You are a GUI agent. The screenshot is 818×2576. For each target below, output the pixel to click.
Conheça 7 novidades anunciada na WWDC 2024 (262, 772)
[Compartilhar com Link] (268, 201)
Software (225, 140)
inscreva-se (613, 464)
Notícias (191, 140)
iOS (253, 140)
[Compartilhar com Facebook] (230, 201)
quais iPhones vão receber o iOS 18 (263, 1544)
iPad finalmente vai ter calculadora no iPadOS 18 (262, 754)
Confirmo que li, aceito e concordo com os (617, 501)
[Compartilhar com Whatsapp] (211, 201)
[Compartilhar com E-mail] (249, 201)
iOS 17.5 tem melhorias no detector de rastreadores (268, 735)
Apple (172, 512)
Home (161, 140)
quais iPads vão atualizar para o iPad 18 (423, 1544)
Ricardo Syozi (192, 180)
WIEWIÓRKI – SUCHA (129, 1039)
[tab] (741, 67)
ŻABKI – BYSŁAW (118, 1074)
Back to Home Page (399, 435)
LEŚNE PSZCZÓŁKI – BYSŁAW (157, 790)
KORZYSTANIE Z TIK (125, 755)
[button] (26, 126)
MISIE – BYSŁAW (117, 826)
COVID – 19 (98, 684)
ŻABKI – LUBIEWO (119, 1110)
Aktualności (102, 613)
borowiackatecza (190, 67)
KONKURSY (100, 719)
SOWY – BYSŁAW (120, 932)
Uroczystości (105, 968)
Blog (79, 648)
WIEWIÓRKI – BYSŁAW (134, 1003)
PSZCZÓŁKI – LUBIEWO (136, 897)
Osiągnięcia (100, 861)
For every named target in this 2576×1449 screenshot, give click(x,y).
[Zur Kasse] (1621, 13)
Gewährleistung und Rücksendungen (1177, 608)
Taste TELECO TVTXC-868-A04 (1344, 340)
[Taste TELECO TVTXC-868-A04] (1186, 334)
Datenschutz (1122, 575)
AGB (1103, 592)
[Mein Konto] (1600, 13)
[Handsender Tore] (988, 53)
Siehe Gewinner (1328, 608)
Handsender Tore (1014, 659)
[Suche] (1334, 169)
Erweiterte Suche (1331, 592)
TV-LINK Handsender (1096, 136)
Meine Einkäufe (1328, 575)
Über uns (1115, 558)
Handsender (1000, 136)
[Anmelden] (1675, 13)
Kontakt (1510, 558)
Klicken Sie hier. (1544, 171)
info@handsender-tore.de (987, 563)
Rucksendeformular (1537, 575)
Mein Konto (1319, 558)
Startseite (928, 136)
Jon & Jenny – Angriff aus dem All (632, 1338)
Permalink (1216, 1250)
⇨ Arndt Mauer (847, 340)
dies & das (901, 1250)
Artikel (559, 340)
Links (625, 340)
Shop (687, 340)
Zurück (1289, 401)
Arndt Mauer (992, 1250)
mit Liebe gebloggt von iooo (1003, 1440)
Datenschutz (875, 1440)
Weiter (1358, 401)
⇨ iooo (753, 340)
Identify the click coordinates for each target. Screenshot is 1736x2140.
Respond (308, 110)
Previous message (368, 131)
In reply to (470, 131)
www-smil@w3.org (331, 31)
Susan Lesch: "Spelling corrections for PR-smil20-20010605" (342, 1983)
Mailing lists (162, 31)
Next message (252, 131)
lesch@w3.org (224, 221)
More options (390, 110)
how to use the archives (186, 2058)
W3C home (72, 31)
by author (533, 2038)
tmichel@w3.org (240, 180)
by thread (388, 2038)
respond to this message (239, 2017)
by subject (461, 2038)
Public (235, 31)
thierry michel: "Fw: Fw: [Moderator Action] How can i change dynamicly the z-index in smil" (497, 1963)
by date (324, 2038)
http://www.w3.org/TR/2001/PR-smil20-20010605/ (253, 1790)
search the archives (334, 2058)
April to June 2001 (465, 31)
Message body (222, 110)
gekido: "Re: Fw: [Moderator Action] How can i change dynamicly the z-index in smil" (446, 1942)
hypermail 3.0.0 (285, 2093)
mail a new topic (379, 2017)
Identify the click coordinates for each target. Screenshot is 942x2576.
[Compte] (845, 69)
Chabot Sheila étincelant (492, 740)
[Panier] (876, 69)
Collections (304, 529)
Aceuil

★ ★ ★ ★

### How to complete this task
Every line from the one holding "dies & das (901, 1250)" through the final line of the listing must be echoed exactly; leave out all other lines.

### Result of this task
dies & das (901, 1250)
Artikel (559, 340)
Links (625, 340)
Shop (687, 340)
Zurück (1289, 401)
Arndt Mauer (992, 1250)
mit Liebe gebloggt von iooo (1003, 1440)
Datenschutz (875, 1440)
Weiter (1358, 401)
⇨ iooo (753, 340)
Identify the click coordinates for each target. Screenshot is 1736x2140.
Respond (308, 110)
Previous message (368, 131)
In reply to (470, 131)
www-smil@w3.org (331, 31)
Susan Lesch: "Spelling corrections for PR-smil20-20010605" (342, 1983)
Mailing lists (162, 31)
Next message (252, 131)
lesch@w3.org (224, 221)
More options (390, 110)
how to use the archives (186, 2058)
W3C home (72, 31)
by author (533, 2038)
tmichel@w3.org (240, 180)
by thread (388, 2038)
respond to this message (239, 2017)
by subject (461, 2038)
Public (235, 31)
thierry michel: "Fw: Fw: [Moderator Action] How can i change dynamicly the z-index in smil" (497, 1963)
by date (324, 2038)
http://www.w3.org/TR/2001/PR-smil20-20010605/ (253, 1790)
search the archives (334, 2058)
April to June 2001 (465, 31)
Message body (222, 110)
gekido: "Re: Fw: [Moderator Action] How can i change dynamicly the z-index in smil" (446, 1942)
hypermail 3.0.0 (285, 2093)
mail a new topic (379, 2017)
Identify the click coordinates for each target. Screenshot is 942x2576.
[Compte] (845, 69)
Chabot Sheila étincelant (492, 740)
[Panier] (876, 69)
Collections (304, 529)
Aceuil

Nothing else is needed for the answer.